Trying to get into Japanese cooking for an upcoming job thing.

Found this, though I would share, there are a ton on youtube.

Enjoy!

[video=youtube;HJqOEzlKsVs]https://www.youtube.com/watch?v=HJqOEzlKsVs[/video]


----------



## MAS4T0 (Mar 22, 2016)

Great show, thanks for sharing!


----------



## Smurfmacaw (Mar 22, 2016)

He used a gyuto to cut fish....omg!

lol, nice video.


----------



## spoiledbroth (Mar 23, 2016)

pretty sure its a masahiro stainless santoku... either way that guy clearly has some skills and I think he's thinned out that knife too.

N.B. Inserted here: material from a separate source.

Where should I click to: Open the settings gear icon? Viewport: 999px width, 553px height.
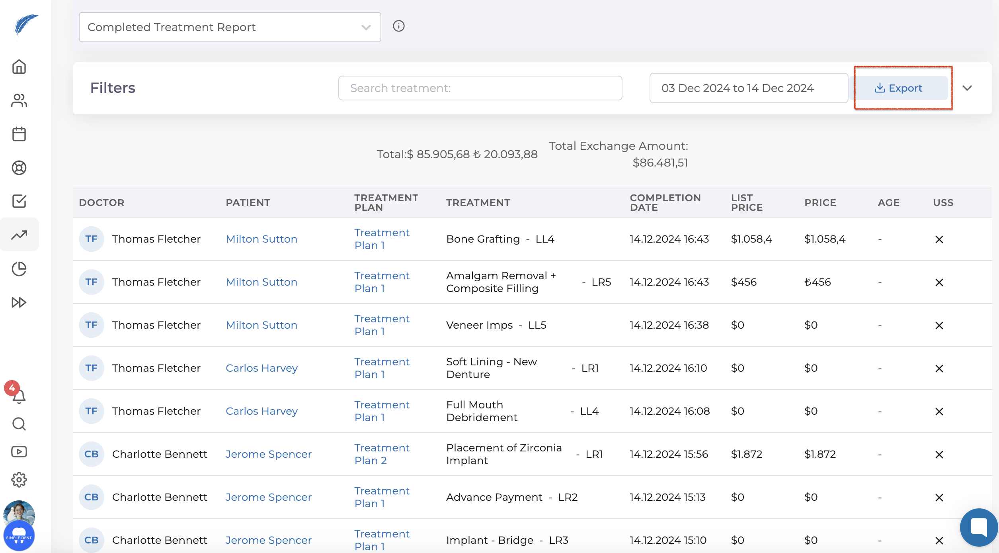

[video=youtube;3CJ51iS9rvk]https://www.youtube.com/watch?v=3CJ51iS9rvk[/video]


----------



## Talim (Mar 23, 2016)

He's very skilled. He used to be the head chef of the Japanese embassy in Washington DC.


----------



## Cheeks1989 (Mar 23, 2016)

Just saying he's no cooking with dog. :wink:
https://m.youtube.com/user/cookingwithdog


----------



## cheflivengood (Mar 23, 2016)

Cheeks1989 said:


> Just saying he's no cooking with dog. :wink:
> https://m.youtube.com/user/cookingwithdog



Or this guy https://www.youtube.com/channel/UCTFT5NbDl0Fa_fE9Cz_yOAA


----------



## Cheeks1989 (Mar 23, 2016)

@cheflivengood that is great.


----------



## spoiledbroth (Mar 24, 2016)

persistence paid off, some deba technique and a little spiel by the chef about japanese knives.

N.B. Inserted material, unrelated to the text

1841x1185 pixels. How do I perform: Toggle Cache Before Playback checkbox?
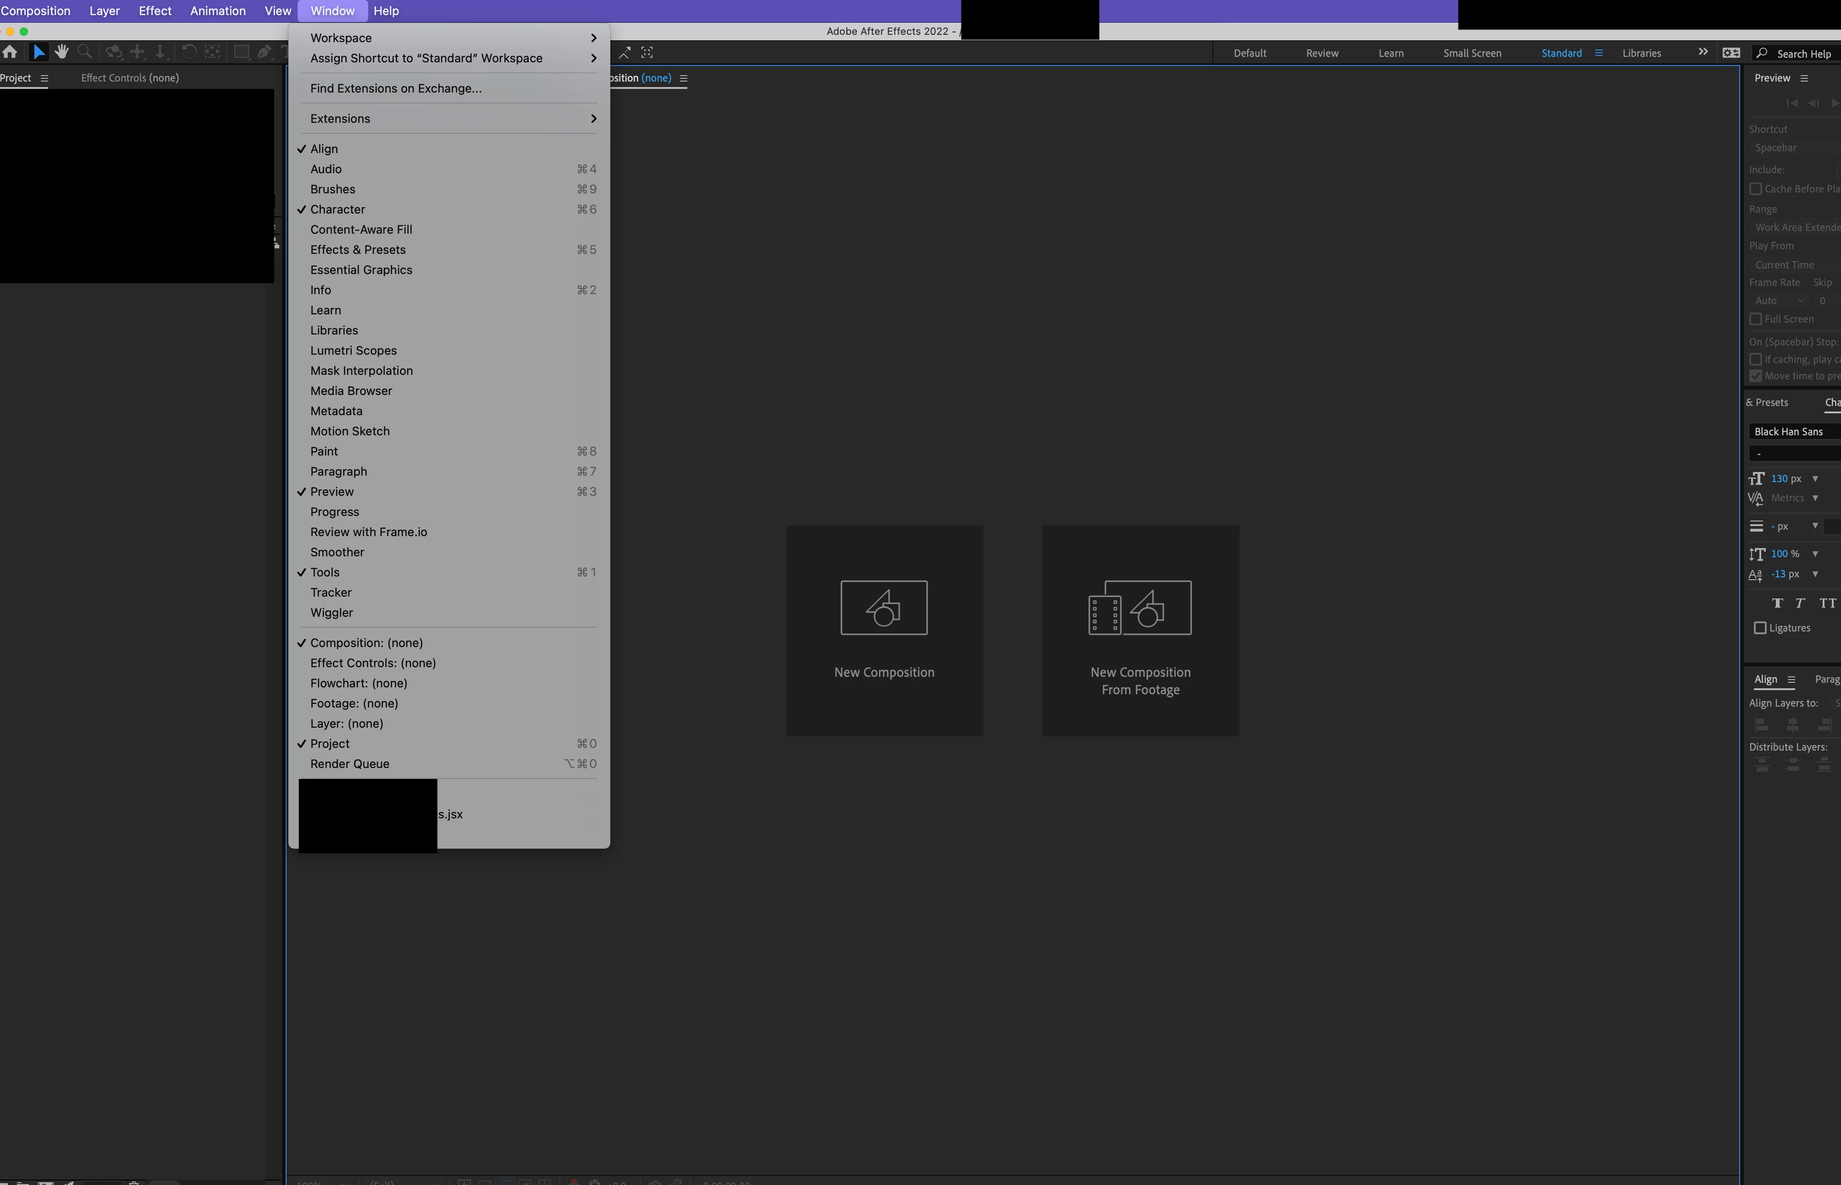point(1756,189)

[video=youtube;1ITi9_DfsUc]https://www.youtube.com/watch?v=1ITi9_DfsUc[/video]


----------



## cheflivengood (Mar 24, 2016)

Cheeks1989 said:


> @cheflivengood that is great.



when I discovered that I watched for hours just thinking about who this guy is, is he married? roommate? do they watch him and just shake their head like " tekeshi....what is wrong with you?"


----------



## Cheeks1989 (Mar 24, 2016)

Haha, it's pretty mind blowing.


----------



## Zweber12 (Mar 28, 2016)

spoiledbroth said:


> persistence paid off, some deba technique and a little spiel by the chef about japanese knives.



And a glimmer of a Shig at 21:12


----------



## MAS4T0 (Mar 28, 2016)

Zweber12 said:


> And a glimmer of a Shig at 21:12



Good eye!


----------